- **Written exercise**: Put the stretch of items below, from the line containing "Viewport: 1187px width, 608px height." through the line containing "Action: 828,812", into a Markdown table with the columns Row and Text. Each nonblank line gets its own numbered row.

● ● ● ● ●

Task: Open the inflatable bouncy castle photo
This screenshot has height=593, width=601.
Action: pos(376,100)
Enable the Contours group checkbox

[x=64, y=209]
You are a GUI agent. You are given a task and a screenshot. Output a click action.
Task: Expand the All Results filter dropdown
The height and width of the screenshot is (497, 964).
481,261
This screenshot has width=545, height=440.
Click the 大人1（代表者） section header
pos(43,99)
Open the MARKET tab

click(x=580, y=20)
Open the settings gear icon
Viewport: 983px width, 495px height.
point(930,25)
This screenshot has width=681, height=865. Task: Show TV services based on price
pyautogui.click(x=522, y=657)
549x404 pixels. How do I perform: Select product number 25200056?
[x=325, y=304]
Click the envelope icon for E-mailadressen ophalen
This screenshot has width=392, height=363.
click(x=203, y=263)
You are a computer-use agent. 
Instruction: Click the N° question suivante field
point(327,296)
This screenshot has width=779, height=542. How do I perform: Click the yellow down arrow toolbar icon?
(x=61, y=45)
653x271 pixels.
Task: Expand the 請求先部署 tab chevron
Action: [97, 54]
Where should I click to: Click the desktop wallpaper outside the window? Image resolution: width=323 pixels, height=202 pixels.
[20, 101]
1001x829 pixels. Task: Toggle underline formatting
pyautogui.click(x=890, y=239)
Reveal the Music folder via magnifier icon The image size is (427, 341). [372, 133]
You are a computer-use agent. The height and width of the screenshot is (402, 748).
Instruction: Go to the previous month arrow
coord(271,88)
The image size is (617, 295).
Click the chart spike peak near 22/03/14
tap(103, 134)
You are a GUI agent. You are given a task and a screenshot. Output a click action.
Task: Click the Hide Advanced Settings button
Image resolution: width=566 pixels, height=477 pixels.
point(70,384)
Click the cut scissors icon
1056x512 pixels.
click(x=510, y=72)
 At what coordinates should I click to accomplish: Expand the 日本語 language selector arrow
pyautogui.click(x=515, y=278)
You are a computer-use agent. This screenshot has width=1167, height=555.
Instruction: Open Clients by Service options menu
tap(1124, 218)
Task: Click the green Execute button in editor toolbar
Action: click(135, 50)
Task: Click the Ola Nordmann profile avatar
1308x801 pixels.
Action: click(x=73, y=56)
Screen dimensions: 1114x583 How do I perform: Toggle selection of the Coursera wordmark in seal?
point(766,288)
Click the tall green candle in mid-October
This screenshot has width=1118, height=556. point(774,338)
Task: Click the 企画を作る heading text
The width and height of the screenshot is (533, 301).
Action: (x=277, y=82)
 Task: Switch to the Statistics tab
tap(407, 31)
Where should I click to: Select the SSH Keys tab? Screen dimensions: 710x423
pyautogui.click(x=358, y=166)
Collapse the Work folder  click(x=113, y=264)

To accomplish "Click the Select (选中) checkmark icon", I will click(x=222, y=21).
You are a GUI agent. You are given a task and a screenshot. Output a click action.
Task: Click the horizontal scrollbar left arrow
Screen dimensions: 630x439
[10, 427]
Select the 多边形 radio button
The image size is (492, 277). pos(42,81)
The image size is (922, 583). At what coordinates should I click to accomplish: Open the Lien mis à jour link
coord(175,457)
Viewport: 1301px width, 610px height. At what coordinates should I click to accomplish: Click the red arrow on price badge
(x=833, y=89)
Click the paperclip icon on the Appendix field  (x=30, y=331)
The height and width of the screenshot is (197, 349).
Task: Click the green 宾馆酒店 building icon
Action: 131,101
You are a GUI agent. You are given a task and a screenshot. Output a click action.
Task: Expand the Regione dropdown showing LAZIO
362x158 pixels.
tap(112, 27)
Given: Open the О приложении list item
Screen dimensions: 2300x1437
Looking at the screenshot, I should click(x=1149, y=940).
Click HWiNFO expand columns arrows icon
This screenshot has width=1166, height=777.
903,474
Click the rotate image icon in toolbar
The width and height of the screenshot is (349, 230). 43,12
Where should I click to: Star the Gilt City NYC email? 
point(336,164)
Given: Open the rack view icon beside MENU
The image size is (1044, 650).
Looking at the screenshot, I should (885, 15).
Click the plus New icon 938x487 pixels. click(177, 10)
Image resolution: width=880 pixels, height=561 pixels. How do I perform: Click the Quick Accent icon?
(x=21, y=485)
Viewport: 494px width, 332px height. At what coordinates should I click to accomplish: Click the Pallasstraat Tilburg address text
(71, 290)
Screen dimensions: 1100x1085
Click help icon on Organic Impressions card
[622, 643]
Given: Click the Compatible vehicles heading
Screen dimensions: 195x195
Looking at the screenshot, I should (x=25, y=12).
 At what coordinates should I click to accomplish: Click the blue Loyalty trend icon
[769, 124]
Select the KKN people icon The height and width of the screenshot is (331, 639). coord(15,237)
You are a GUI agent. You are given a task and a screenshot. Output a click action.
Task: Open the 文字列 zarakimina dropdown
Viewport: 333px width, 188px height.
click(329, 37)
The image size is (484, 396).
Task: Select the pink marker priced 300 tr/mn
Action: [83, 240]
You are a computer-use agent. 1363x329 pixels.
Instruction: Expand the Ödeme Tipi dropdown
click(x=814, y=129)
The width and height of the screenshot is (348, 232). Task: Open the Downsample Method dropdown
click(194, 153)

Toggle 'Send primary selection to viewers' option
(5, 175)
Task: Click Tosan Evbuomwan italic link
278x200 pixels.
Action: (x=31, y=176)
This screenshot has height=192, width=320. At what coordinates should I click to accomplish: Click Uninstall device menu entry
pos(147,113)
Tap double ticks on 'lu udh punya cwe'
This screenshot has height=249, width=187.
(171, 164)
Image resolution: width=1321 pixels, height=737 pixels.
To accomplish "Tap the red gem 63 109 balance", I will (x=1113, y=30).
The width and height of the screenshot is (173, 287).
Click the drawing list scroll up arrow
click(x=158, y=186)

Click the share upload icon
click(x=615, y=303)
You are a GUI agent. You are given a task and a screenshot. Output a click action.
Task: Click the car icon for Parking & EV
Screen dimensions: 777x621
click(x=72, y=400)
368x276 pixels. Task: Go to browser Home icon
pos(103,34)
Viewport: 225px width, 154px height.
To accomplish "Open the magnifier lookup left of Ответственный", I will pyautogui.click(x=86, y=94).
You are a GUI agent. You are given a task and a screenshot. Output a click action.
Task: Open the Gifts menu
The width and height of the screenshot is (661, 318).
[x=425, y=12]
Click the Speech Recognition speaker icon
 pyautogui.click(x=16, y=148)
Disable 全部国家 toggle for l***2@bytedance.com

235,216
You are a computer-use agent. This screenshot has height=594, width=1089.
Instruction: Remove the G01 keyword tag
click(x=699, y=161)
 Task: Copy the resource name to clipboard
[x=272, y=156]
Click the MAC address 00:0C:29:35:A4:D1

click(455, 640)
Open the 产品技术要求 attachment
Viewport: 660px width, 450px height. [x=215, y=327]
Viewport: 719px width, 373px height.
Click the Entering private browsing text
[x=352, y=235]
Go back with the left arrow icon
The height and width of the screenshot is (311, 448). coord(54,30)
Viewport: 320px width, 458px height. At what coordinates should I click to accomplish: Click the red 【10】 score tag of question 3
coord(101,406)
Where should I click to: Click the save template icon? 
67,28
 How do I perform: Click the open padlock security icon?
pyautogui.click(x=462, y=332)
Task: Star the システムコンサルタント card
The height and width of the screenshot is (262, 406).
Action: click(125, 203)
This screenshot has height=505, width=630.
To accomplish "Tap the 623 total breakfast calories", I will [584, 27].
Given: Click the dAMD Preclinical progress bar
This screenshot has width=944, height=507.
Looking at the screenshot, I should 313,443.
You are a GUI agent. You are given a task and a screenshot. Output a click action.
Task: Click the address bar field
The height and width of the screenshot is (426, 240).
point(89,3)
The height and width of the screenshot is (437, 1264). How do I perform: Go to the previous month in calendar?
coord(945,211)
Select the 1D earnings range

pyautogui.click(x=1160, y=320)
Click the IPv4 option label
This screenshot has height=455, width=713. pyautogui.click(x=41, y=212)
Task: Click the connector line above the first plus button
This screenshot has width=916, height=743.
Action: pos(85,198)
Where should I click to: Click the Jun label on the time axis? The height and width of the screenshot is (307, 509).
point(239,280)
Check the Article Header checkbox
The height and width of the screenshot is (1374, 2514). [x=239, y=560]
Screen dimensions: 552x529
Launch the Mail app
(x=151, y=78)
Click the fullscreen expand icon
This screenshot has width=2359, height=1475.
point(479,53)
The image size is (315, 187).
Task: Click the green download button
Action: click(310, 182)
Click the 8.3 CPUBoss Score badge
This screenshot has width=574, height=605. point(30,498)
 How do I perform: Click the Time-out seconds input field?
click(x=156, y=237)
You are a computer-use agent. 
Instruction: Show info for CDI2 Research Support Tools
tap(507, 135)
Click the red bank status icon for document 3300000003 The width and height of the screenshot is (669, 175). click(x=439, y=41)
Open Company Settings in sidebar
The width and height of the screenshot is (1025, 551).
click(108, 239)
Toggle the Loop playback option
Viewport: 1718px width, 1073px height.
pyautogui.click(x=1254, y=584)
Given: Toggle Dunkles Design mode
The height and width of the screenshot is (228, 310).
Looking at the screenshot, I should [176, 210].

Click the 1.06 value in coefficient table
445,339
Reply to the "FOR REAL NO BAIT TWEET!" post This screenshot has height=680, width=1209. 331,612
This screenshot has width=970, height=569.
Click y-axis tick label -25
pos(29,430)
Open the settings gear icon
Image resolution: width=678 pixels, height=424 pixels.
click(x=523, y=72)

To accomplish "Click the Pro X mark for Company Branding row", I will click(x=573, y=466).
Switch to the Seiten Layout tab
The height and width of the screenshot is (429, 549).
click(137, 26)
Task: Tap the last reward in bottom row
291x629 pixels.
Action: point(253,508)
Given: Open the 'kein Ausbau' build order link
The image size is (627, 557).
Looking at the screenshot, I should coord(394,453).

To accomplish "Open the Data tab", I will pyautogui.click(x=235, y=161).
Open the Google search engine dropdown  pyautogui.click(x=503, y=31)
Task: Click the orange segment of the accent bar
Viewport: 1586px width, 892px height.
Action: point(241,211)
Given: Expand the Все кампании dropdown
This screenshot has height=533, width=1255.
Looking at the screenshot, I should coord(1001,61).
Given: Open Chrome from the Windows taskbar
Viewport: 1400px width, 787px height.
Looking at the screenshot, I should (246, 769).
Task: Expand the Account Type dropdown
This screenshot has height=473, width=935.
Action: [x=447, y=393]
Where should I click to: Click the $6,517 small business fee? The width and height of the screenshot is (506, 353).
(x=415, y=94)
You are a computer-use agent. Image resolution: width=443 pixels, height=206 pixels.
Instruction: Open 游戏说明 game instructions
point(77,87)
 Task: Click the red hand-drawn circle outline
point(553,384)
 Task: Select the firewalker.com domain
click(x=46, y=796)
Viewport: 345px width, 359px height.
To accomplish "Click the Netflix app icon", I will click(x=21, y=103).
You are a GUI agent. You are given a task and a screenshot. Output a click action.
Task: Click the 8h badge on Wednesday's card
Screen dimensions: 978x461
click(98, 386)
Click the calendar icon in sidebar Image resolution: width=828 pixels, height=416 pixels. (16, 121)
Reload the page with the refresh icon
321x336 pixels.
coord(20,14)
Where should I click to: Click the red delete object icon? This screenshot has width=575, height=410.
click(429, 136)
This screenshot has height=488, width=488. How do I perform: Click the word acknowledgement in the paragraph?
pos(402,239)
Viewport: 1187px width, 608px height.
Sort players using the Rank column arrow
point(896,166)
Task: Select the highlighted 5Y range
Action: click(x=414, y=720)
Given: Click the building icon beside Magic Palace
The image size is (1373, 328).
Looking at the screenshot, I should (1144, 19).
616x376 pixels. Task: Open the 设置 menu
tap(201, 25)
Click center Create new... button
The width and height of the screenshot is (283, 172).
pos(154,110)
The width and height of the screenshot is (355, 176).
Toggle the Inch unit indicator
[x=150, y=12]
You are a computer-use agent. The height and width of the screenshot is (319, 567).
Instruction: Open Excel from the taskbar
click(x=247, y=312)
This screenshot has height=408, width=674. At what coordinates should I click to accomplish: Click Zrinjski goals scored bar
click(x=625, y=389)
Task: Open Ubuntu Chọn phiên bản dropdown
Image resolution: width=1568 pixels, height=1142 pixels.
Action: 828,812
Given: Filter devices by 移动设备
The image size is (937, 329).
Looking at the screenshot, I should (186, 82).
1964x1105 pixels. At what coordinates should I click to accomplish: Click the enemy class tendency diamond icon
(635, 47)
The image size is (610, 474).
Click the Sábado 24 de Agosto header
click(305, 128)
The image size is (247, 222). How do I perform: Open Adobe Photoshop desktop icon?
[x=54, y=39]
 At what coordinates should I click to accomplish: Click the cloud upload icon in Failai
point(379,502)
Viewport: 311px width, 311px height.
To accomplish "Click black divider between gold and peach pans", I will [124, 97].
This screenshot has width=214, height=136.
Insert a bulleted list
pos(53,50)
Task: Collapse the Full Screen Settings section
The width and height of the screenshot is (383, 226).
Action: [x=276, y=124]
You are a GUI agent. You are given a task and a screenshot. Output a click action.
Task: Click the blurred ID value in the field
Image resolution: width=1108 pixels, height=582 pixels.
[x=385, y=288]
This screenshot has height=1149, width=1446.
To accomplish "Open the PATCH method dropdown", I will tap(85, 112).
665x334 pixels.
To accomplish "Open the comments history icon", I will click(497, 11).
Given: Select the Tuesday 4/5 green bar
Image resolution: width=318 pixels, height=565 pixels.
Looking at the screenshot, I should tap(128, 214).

● ● ● ● ●

- **Exercise solution**:
| Row | Text |
|---|---|
| 1 | Viewport: 1187px width, 608px height. |
| 2 | Sort players using the Rank column arrow |
| 3 | point(896,166) |
| 4 | Task: Select the highlighted 5Y range |
| 5 | Action: click(x=414, y=720) |
| 6 | Given: Click the building icon beside Magic Palace |
| 7 | The image size is (1373, 328). |
| 8 | Looking at the screenshot, I should (1144, 19). |
| 9 | 616x376 pixels. Task: Open the 设置 menu |
| 10 | tap(201, 25) |
| 11 | Click center Create new... button |
| 12 | The width and height of the screenshot is (283, 172). |
| 13 | pos(154,110) |
| 14 | The width and height of the screenshot is (355, 176). |
| 15 | Toggle the Inch unit indicator |
| 16 | [x=150, y=12] |
| 17 | You are a computer-use agent. The height and width of the screenshot is (319, 567). |
| 18 | Instruction: Open Excel from the taskbar |
| 19 | click(x=247, y=312) |
| 20 | This screenshot has height=408, width=674. At what coordinates should I click to accomplish: Click Zrinjski goals scored bar |
| 21 | click(x=625, y=389) |
| 22 | Task: Open Ubuntu Chọn phiên bản dropdown |
| 23 | Image resolution: width=1568 pixels, height=1142 pixels. |
| 24 | Action: 828,812 |